Na pierwszy plan zdecydowanie wylania sie gra aktorska - wrecz rewelacyjna, bardzo przekonywujaca i wciagajaca. Cala "głowna trojka" zagrala bardzo dobrze (wg mnie najslabiej Natalie Portman), ale duzy plus nalezy sie "mlodej" Bailee Madison, ktora wcielila sie w postac Isabelle. W tym wieku nadac postaci taka ekspresje i tak przekonac widza do tego co czuje "mala" bohaterka - to wrecz mistrzostwo swiata !!! Ponadto sama fabula obrazu jest bardzo dobra, wciagajaca i trzymajaca w napieciu. Dochodzi do tego rowniez bardzo dobra muzyka. Ogolnie, jak dla mnie, jest to jeden z najlepszych filmow 2009 roku. Zdecydowanie polecam !!! 8.5/10
zgadzam sie w pełni.Film jest bardzo dobry.Odzwierciedla emocje i ukazuje co z człowiekiem może zrobic woja,jak sie zmieniamy bedac w obliczu strachu,zagrożenia i śmierci.Brawa należa sie aktora o czym juz było wspomniane;)Najbardziej podobała mi sie rola Jake Gyllenhaal ,aktor ten spełnia sie w każdej przypisanej mu roli duzy plus dla niego no i oczywiście dla Bailee Madison,dziewczynka ma szanse na duza popularnośc z takim talentem:)
przesada z tymi ocenami od 8 w gore, ale to juz wasz smieszny problem, nie wnikam.

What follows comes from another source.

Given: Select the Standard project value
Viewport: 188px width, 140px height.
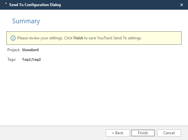Looking at the screenshot, I should coord(30,50).
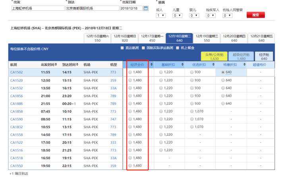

i zgadzam sie z jednym, tak, jedyne najlepsze role w tej produkcji to dwie corki Maguirea, ktore zjadly kazda role pierwszoplanowa; ekspresja, zarys osobowosci, gdzie wytrzeszcz Maguirea przez cala rozciaglosc tasmy lizal piety rol tych dziewczynek. jak to sie tam czasem mowi "czegos zabraklo", a bo zabraklo wiele. niby mial wyjsc jakis dramat w ukazaniu tego co powoduje jakos tam wojna, wplyw na psychike i dawaniem sobie z tym rady, albo i nie, a wyszedl jakis placek z odchudzonym Maguireem i jego paranojami, no i Portman, ktora po kilku miechach od niby smierci ma chec na posuwanie brata. i co zniszczylo, przychodzi se dwoch messengerow z wiadomoscia o smierci meza z mega usmiechem na ryjach.